Extract the filename from a path
I want to extract filename from below path:
D:\Server\User\CUST\MEA\Data\In\Files\CORRECTED\CUST_MEAFile.csv
Now I wrote this code to get filename. This working fine as long as the folder level didn't change. But in case the folder level has been changed, this code need to rewrite. I looking a way to make it more flexible such as the code can always extract filename regardless of the folder level.
($outputFile).split('\')[9].substring(0)
Solution 1:
If you are ok with including the extension this should do what you want.
$outputPath = "D:\Server\User\CUST\MEA\Data\In\Files\CORRECTED\CUST_MEAFile.csv"
$outputFile = Split-Path $outputPath -leaf
Solution 2:
Use .net:
[System.IO.Path]::GetFileName("c:\foo.txt")
returns foo.txt
.
[System.IO.Path]::GetFileNameWithoutExtension("c:\foo.txt")
returns foo
Solution 3:
Using the BaseName in Get-ChildItem displays the name of the file and and using Name displays the file name with the extension.
$filepath = Get-ChildItem "E:\Test\Basic-English-Grammar-1.pdf"
$filepath.BaseName
Basic-English-Grammar-1
$filepath.Name
Basic-English-Grammar-1.pdf
Solution 4:
You could get the result you want like this.
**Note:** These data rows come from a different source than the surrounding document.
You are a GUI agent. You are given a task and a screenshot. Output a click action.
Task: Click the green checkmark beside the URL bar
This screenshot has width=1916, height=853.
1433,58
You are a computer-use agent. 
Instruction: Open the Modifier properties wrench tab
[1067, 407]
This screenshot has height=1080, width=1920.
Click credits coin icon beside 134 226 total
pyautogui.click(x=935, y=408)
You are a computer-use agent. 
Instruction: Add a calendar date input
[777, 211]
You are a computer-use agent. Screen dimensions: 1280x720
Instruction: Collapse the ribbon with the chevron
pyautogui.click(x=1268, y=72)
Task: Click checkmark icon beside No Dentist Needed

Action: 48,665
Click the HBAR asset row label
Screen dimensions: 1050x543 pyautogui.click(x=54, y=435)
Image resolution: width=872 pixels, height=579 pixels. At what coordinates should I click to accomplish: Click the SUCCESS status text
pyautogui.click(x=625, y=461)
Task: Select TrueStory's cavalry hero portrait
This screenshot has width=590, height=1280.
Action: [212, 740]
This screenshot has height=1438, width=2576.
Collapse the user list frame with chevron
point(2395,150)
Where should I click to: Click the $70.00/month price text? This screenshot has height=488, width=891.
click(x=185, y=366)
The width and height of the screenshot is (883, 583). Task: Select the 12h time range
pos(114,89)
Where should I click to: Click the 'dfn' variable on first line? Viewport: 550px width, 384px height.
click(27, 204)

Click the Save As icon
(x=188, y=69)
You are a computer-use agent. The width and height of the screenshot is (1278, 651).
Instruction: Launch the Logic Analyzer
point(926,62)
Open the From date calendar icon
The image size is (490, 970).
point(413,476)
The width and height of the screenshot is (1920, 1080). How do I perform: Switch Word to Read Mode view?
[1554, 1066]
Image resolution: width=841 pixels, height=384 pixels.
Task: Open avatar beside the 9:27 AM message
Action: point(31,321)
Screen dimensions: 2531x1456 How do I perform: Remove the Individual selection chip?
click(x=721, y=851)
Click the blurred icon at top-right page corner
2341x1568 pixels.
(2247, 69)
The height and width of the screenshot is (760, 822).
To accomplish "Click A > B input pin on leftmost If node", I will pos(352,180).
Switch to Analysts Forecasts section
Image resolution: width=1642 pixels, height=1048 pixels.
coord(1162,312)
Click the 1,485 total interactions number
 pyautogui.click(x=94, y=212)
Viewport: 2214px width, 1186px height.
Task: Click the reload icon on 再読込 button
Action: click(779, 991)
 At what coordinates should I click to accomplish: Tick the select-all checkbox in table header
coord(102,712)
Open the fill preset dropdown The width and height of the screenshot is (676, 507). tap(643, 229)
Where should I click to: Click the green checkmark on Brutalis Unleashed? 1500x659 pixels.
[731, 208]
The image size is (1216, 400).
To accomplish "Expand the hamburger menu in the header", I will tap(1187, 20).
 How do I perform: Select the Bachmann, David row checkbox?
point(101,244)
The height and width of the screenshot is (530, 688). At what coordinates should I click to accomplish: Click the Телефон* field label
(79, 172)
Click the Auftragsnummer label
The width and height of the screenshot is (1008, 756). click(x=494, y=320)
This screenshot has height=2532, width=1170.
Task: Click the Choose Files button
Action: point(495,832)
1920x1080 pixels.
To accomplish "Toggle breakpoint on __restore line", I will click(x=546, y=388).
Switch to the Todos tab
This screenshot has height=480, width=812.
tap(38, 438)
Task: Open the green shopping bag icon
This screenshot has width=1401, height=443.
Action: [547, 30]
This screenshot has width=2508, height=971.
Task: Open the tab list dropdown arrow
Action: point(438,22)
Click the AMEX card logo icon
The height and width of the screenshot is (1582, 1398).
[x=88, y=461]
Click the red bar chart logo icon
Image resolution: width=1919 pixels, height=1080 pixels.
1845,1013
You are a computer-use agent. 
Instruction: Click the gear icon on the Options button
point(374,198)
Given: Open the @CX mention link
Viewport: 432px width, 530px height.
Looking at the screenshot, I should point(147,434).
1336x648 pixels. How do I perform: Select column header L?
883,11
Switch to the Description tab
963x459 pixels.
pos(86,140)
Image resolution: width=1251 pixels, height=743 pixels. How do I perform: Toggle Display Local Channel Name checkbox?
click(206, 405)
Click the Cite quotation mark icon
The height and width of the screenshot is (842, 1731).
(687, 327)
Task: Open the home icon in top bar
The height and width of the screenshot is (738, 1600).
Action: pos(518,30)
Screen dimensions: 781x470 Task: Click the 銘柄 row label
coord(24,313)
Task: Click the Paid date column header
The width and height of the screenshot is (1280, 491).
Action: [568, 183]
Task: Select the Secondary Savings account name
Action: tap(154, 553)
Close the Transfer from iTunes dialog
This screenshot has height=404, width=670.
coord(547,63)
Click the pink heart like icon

$file = "D:\Server\User\CUST\MEA\Data\In\Files\CORRECTED\CUST_MEAFile.csv"
$a = $file.Split("\")
$index = $a.count - 1
$a.GetValue($index)
If you use "Get-ChildItem" to get the "fullname", you could also use "name" to just get the name of the file.
Solution 5:
$(Split-Path "D:\Server\User\CUST\MEA\Data\In\Files\CORRECTED\CUST_MEAFile.csv" -leaf)